引用元:多田 弘、大戸 時喜雄「トリハロメタンの検出と低減化技術」

トリハロメタンによるがんリスクに関しては、世界中でさまざまな意見がありますが、クロロホルムとブロモジクロロメタンは「発がん性が疑われる」化学物質に分類されています。その一方、ジブロモクロロメタン、ブロモホルムは「発がん性が分類できない」という分類となっています。

ヒ素による影響

ヒ素に関しては、体内に入ったときに下記のような影響があると報告されています。

ヒ素化合物のうち有機ヒ素については、ヒトの体の中に入ったときにどのような影響があるのか現在のところよく分かっていません。欧州食品安全機関(EFSA)や米国食品医薬品局(FDA)の評価によると、一般的に有機ヒ素は無機ヒ素に比べるとその悪影響の程度は小さいと言われています。

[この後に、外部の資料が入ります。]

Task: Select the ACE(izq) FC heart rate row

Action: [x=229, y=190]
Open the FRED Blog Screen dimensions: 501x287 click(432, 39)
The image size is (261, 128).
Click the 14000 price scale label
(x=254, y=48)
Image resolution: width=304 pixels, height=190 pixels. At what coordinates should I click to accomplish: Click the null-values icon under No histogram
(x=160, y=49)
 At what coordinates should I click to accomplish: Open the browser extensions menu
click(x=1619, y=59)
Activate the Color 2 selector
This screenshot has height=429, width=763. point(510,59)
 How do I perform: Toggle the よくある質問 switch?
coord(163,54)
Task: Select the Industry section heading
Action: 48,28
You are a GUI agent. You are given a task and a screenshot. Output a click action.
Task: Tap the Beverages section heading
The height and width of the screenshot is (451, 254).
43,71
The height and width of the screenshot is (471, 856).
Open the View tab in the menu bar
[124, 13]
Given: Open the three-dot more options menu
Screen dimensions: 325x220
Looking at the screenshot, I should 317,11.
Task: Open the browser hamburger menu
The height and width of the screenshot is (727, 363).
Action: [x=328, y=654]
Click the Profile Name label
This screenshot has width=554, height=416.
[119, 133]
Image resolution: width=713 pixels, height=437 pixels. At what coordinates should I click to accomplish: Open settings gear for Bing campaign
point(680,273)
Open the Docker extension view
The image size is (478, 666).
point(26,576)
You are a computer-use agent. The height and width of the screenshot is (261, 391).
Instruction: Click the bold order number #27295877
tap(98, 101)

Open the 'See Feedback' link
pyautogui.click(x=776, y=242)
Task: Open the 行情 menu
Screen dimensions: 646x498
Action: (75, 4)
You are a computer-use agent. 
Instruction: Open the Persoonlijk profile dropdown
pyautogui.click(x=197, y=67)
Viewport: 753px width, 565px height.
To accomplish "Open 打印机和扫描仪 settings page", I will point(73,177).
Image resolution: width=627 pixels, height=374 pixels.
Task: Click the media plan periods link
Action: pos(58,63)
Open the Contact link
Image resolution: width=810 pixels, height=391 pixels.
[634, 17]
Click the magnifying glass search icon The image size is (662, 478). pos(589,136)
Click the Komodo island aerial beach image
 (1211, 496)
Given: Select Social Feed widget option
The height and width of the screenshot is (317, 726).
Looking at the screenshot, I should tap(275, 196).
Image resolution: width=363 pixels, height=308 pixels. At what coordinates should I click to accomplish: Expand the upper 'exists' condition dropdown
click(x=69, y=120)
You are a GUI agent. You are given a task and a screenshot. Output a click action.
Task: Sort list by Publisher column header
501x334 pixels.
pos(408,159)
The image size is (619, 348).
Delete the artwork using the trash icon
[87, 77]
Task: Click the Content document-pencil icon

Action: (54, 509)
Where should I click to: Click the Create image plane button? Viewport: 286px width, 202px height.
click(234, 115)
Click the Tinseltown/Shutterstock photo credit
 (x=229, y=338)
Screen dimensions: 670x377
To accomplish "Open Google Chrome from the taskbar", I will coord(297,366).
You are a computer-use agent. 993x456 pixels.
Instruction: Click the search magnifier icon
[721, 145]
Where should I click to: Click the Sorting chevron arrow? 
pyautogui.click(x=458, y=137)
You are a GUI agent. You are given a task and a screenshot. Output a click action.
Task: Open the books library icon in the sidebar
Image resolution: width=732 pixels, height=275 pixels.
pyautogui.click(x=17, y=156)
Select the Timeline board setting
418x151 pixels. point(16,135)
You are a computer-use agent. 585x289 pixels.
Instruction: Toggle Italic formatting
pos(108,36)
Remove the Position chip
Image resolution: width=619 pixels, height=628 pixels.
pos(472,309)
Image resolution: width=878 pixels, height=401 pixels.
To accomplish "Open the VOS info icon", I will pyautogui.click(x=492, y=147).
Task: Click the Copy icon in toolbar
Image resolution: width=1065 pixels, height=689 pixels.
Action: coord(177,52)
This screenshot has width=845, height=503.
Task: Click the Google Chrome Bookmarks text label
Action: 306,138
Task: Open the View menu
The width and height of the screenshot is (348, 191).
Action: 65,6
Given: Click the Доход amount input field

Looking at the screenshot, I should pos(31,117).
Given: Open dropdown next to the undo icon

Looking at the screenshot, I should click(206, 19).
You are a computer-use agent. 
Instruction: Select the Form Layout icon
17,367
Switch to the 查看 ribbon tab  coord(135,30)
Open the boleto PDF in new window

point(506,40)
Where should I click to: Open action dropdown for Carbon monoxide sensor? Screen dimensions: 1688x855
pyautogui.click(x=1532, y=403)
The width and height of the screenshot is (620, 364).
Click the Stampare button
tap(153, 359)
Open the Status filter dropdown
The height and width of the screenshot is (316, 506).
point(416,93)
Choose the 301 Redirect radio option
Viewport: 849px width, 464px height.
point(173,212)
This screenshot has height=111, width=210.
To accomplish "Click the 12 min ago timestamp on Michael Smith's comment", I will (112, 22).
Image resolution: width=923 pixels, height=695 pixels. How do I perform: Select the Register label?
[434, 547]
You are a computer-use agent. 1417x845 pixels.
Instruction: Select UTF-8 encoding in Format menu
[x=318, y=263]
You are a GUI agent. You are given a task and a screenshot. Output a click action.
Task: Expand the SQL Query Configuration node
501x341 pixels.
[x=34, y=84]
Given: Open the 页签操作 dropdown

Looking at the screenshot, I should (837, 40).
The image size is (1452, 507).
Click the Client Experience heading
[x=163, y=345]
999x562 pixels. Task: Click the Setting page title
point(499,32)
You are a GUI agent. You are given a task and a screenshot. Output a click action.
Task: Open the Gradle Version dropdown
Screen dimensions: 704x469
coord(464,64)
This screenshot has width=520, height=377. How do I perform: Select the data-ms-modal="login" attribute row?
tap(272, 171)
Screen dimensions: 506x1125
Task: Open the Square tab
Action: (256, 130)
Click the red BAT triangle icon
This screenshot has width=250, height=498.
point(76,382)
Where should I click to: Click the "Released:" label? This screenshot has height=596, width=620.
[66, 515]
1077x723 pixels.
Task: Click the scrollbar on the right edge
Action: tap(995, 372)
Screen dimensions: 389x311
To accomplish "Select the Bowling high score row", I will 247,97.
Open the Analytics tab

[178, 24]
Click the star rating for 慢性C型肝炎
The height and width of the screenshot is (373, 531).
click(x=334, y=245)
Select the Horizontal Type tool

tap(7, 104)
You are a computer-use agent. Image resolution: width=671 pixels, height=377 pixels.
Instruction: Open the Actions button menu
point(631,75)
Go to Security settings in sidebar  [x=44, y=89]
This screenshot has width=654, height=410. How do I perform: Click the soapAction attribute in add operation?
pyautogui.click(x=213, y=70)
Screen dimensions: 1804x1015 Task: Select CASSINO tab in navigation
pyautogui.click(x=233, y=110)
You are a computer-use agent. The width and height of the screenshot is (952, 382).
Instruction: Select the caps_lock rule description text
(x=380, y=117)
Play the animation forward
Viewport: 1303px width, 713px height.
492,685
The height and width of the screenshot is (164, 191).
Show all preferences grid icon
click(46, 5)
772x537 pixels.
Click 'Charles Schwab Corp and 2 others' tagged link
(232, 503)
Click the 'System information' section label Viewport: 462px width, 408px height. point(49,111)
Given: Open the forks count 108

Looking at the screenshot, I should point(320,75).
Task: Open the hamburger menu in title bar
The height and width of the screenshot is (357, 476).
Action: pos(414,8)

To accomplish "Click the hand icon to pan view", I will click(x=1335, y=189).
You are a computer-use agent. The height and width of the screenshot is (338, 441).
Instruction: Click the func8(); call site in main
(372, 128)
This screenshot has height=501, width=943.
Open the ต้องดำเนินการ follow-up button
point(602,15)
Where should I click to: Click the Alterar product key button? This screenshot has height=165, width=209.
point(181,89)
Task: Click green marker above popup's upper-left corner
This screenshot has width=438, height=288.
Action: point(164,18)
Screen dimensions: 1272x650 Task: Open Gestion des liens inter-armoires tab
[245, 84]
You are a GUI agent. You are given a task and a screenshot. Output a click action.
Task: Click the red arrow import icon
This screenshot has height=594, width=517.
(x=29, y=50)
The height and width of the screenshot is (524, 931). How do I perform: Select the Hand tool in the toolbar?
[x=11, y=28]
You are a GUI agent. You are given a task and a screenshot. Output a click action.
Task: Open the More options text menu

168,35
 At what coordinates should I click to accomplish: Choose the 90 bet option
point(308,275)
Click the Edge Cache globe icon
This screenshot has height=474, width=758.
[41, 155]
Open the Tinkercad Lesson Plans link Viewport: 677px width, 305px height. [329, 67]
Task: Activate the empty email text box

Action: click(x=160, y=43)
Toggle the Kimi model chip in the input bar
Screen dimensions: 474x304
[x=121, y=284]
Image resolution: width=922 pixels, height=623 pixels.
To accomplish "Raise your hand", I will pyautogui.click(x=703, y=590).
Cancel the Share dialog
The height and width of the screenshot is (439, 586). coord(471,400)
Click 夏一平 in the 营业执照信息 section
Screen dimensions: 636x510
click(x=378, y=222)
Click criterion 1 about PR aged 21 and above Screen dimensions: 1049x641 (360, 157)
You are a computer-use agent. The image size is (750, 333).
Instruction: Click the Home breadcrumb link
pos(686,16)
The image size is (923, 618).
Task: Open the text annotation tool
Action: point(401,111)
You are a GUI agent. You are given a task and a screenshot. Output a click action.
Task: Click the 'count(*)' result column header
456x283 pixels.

一方、無機ヒ素が一度に、または短い期間に大量に体の中に入った場合は、発熱、下痢、嘔吐、興奮、脱毛などの症状があらわれると報告されています。また、無機ヒ素が長期間にわたって、継続的かつ大量に体の中に入った場合には、皮膚組織の変化やがんの発生などの悪影響があると報告されています。

引用元:農林水産省「食品中のヒ素に関する基礎情報」

ただし、水道水に含まれているヒ素はごく微量。そのため、上記の内容にある通り「大量に体の中に入ったとき」という状況は起こりにくいと考えられます。

アスベストに関する調査

アスベストに関しては、1981年にサンフランシスコ・オークランドで水道水に含まれるアスベストとがん罹患の関係について調査が行われました。調査の評価方法としては、オークランドの410地区を水道水に含まれるアスベスト濃度により4区分に分類し、がんの罹患率を調べています(1969年から1974年のがん登録データを使用)。

その結果、白人男性では、食道がん・胃がん・肝臓癌で、白人女性の場合は食道がん、胃がん、肝臓がん、胆嚢がん、後腹膜がんでそれぞれがん罹患との関係が認められたという結論が出されています。

水道水ががんに悪影響を及ぼすという意見を否定する見解

水道水に含まれる物質にがんリスクを上げるものがあるという意見がある一方、特に日本では水道水は安全であると考えられています。

トリハロメタン、ヒ素に関しては厳格な水質基準により管理されている

これまで述べてきたように、日本における水道の水質基準は非常に厳格に管理されています。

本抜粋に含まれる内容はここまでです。